Just so it doesn’t all go to waste, I’m going to write up the most important corrections I received. This way, I’ll be able to come back to them and to check if I’m still trying to implement them in class. Let’s see…
- I have to keep my working hip down during battements jetés and grandes battements. This is accomplished quite easily if you think of the technique as the continuation of a tendu and keep the toes on the floor for as long as possible.
- My passé relevé needs some work: Engaging the core, keeping knees straight and pushing off the floor all need to happen for it to work.

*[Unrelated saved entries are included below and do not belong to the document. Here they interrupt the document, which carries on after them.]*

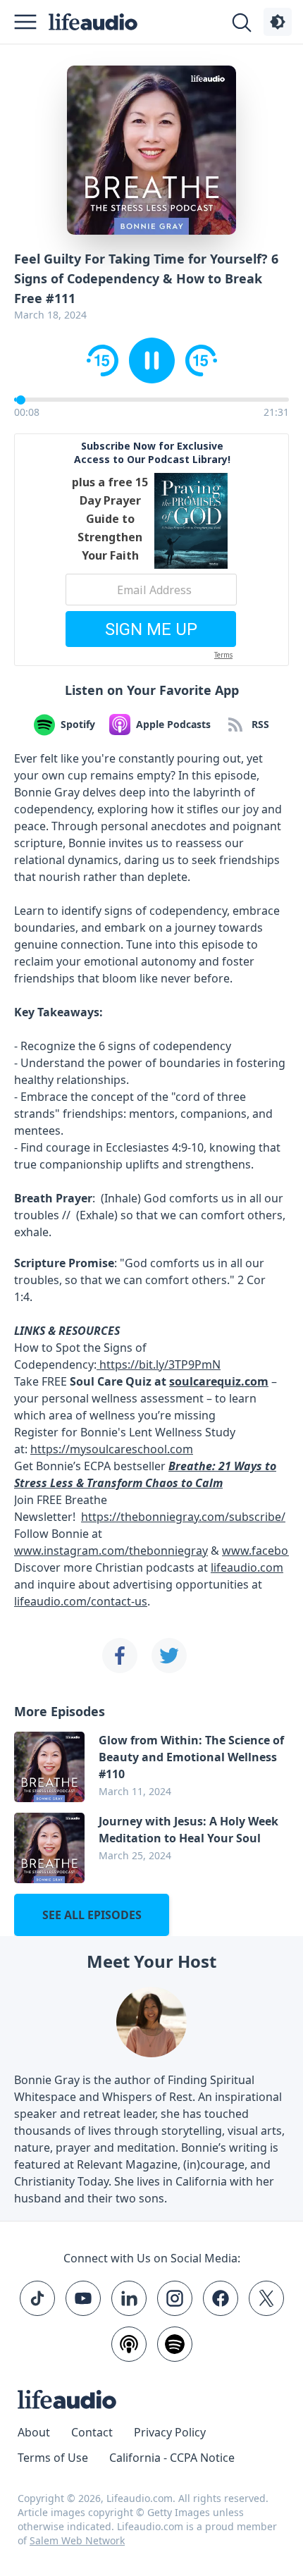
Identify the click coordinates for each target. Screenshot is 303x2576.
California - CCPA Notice (172, 2457)
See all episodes (92, 1915)
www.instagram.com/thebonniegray (111, 1550)
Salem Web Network (77, 2540)
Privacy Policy (170, 2432)
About (34, 2432)
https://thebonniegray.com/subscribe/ (183, 1516)
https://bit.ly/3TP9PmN (159, 1364)
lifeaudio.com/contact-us (80, 1601)
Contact (92, 2432)
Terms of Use (53, 2457)
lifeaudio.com (247, 1567)
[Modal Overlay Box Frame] (151, 549)
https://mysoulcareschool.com (111, 1449)
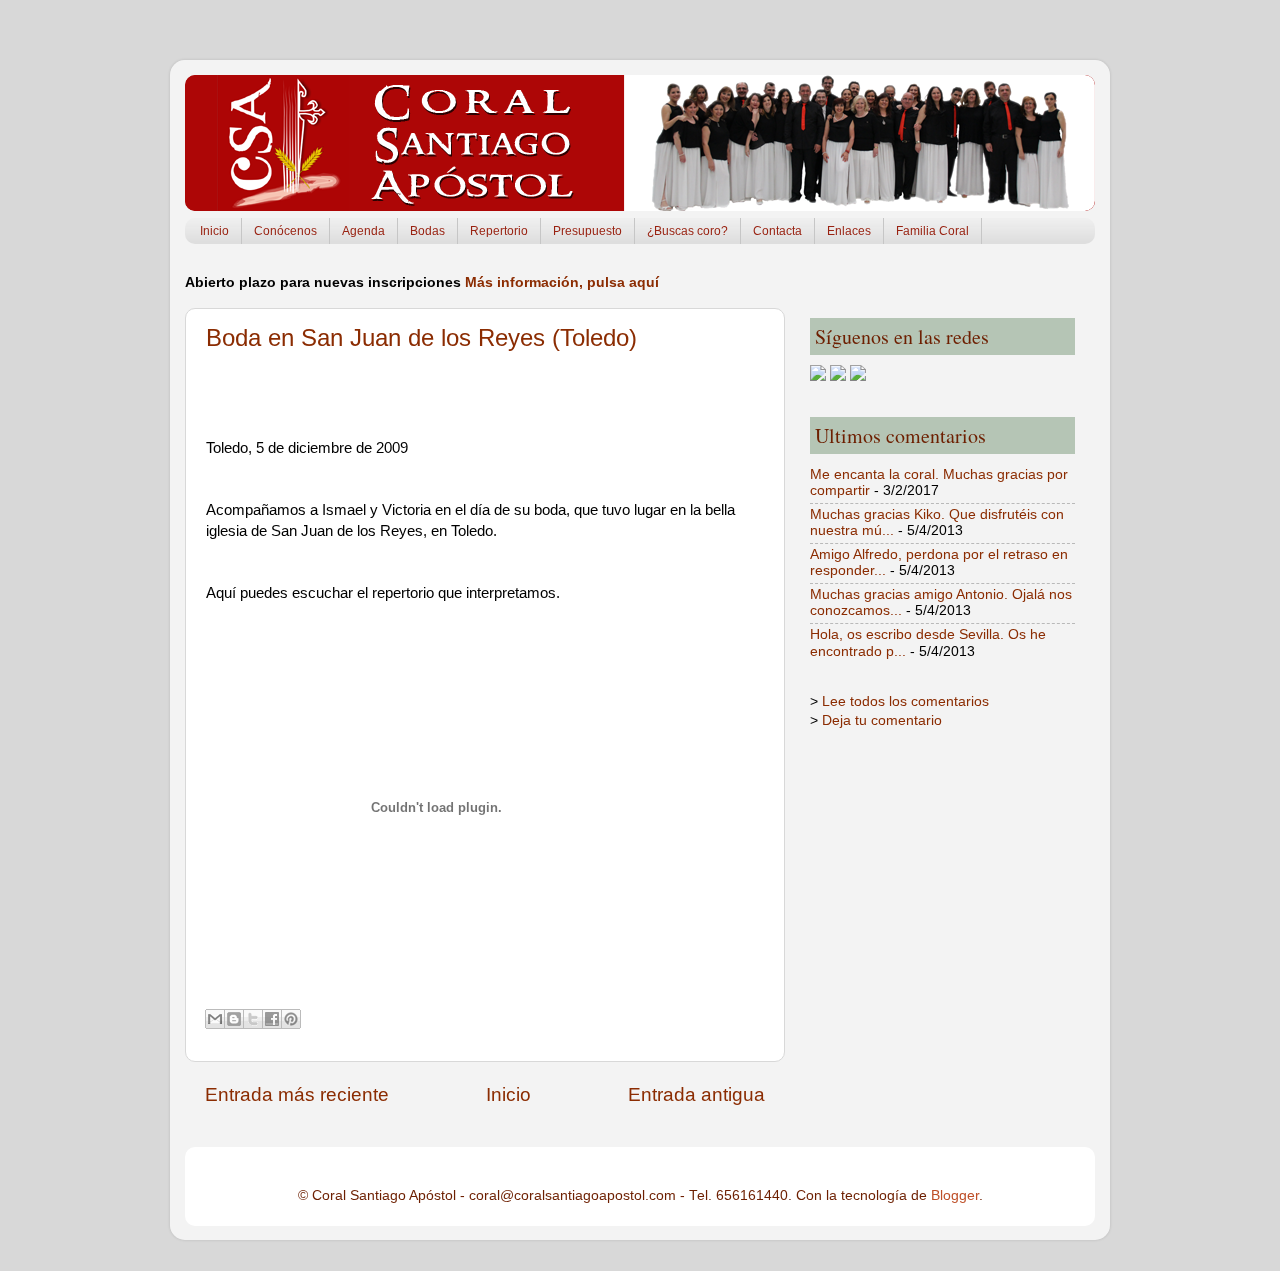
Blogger (955, 1195)
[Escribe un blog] (234, 1019)
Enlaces (849, 231)
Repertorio (499, 231)
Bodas (427, 231)
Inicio (214, 231)
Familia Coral (932, 231)
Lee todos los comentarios (905, 701)
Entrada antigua (696, 1094)
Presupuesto (587, 231)
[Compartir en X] (253, 1019)
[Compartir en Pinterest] (291, 1019)
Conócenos (285, 231)
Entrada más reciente (297, 1094)
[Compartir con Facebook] (272, 1019)
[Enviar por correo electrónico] (215, 1019)
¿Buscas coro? (687, 231)
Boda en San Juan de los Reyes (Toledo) (421, 337)
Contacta (777, 231)
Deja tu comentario (882, 720)
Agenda (363, 231)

And then there’s the brilliant, I-should’ve-thought-of-that-myself suggestion from Birdie: If you keep falling backwards out of the passé, lean slightly forward instead. Falling forward is easier and eventually you’ll be able to find balance this way.
- Maintaining proper turnout during pliés – I need to remember to keep my knees over my toes. Which requires the mythical turnout muscles of the hip.

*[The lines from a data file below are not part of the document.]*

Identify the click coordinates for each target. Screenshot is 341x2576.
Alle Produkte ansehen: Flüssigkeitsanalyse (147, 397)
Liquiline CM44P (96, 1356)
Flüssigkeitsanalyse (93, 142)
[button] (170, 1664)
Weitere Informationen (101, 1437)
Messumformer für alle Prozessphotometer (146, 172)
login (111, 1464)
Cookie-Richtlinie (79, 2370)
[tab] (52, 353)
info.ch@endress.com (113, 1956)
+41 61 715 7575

- Keeping the pelvis straight during tendus requires core engagement. Simply not consciously moving it doesn’t work. (I tried…)
- In ballet, it doesn’t only matter what you do, but also how you do it. This includes fluidity of movement during port-de-bras, pliés, fondus etc. I’m sure I can manage the plié exercises at the barre without the jerky stop-motion effect eventually.
- And finally, my personal nemesis: tendus (and everything else, really) to the side should go where your toes are pointing. And not exactly 90° out to the side. Unless of course that’s where your toes are pointing. Ahem.
Oh, and remember the «No Eyebrows» story? Well, eyebrows are still not a part of ballet. Eyeballs, however, are. In a curious insight into this perfectionist world, Birdie explained to us that we should always consciously keep our pupils centered within the eye. Because if you follow your hand with your eyes in port-de-bras, but forget to bring the rest of your head along, at least half of the audience will be presented with the whites of your eyes only. Which is slightly creepy.
Even though the eyeball control will probably take some years to work out, I feel I improved somewhat, or at least didn’t lose any of my previous skill, as modest as it was. So: Thank you, Birdie!
I wonder if M. will notice the difference between the two of us who went to the summer class and the others who didn’t? Also, do I have to think of a symbolic animal for M. too? Hmm.